**TASK ITEM**
Your answer should hold exactly the lines from the line containing "Screen dimensions: 853x600" through the end of the entries that follow.

----------------------------------------

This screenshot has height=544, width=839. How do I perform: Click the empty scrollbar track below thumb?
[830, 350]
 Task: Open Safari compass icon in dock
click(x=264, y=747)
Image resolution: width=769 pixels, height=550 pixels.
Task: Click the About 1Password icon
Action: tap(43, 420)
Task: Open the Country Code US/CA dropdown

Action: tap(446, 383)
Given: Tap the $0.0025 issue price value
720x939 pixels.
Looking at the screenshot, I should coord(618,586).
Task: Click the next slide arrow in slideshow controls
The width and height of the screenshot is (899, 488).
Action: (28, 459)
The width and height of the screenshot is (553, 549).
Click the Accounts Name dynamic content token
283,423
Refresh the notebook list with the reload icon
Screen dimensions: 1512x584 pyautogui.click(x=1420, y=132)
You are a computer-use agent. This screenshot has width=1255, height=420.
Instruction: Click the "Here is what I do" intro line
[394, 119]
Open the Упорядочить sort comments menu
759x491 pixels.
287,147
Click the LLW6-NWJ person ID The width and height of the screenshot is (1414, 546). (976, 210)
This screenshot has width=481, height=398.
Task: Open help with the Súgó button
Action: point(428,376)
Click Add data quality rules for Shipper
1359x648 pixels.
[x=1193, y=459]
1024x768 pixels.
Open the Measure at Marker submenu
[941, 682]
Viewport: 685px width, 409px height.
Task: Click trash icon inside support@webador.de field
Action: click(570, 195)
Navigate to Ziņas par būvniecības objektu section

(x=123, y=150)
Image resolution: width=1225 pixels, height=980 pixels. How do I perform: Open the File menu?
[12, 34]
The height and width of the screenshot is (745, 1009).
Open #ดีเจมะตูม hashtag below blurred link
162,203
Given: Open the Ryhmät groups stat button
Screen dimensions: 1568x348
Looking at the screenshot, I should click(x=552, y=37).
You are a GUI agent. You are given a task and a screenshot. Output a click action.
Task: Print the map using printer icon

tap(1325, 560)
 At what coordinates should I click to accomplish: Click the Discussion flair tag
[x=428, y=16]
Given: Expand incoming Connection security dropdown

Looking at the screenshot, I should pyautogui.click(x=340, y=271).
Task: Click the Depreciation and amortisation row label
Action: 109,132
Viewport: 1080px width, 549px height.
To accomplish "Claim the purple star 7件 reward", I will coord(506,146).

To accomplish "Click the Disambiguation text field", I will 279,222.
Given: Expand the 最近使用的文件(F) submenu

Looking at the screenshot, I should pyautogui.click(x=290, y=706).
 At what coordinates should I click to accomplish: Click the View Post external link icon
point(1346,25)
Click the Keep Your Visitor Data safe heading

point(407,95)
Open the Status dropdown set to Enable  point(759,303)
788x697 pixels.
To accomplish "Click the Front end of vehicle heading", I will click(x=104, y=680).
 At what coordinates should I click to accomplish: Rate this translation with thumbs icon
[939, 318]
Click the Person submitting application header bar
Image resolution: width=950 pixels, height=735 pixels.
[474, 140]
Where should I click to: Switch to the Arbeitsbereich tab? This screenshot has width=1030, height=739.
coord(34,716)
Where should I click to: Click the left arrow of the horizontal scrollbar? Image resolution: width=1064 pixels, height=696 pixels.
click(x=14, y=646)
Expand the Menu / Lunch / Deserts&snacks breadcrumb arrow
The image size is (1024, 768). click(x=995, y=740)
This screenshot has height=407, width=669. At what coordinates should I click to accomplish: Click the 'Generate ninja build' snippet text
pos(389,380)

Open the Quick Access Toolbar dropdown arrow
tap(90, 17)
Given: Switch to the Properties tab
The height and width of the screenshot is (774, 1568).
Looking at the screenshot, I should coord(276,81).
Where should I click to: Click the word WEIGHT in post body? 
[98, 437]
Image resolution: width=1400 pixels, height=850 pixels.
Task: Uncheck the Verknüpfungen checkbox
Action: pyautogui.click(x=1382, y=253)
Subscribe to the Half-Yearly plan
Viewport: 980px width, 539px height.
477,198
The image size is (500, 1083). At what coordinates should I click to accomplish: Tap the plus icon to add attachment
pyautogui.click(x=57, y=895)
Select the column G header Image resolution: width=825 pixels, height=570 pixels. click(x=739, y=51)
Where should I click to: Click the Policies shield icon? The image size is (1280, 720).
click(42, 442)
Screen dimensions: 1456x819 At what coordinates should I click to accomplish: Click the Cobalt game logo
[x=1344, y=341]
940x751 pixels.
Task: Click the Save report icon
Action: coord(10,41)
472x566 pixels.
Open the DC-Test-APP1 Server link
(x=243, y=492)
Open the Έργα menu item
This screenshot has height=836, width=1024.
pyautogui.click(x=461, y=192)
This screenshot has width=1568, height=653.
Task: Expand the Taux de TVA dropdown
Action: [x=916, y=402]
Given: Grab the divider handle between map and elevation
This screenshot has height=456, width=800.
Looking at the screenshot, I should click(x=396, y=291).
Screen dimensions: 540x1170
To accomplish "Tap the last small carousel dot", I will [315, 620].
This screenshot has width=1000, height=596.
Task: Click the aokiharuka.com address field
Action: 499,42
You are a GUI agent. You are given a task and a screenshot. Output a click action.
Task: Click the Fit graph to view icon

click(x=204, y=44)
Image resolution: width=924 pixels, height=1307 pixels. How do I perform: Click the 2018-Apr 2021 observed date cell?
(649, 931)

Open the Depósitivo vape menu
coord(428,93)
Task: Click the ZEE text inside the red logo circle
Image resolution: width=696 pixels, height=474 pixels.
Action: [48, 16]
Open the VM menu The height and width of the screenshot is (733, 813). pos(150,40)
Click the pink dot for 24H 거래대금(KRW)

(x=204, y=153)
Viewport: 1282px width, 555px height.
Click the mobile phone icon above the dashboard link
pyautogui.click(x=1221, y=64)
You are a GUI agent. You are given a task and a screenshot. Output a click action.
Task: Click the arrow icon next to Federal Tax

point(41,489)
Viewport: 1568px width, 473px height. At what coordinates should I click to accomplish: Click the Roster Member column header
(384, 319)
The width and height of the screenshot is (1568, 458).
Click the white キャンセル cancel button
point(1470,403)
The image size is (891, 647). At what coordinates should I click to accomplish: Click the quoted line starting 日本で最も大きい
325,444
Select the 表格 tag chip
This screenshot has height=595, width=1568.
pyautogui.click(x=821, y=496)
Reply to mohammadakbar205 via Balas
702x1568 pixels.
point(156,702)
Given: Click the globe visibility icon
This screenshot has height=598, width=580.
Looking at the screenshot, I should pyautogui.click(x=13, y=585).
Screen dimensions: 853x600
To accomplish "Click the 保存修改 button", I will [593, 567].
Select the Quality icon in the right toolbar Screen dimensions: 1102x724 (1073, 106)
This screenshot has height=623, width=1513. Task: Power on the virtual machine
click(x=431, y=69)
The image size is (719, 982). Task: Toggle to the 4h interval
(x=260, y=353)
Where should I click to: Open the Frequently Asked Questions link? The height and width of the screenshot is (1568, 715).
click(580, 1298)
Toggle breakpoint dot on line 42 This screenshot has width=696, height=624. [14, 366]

----------------------------------------

**OUTPUT BELOW**
Screen dimensions: 853x600
To accomplish "Click the 保存修改 button", I will [593, 567].
Select the Quality icon in the right toolbar Screen dimensions: 1102x724 (1073, 106)
This screenshot has height=623, width=1513. Task: Power on the virtual machine
click(x=431, y=69)
The image size is (719, 982). Task: Toggle to the 4h interval
(x=260, y=353)
Where should I click to: Open the Frequently Asked Questions link? The height and width of the screenshot is (1568, 715).
click(580, 1298)
Toggle breakpoint dot on line 42 This screenshot has width=696, height=624. [14, 366]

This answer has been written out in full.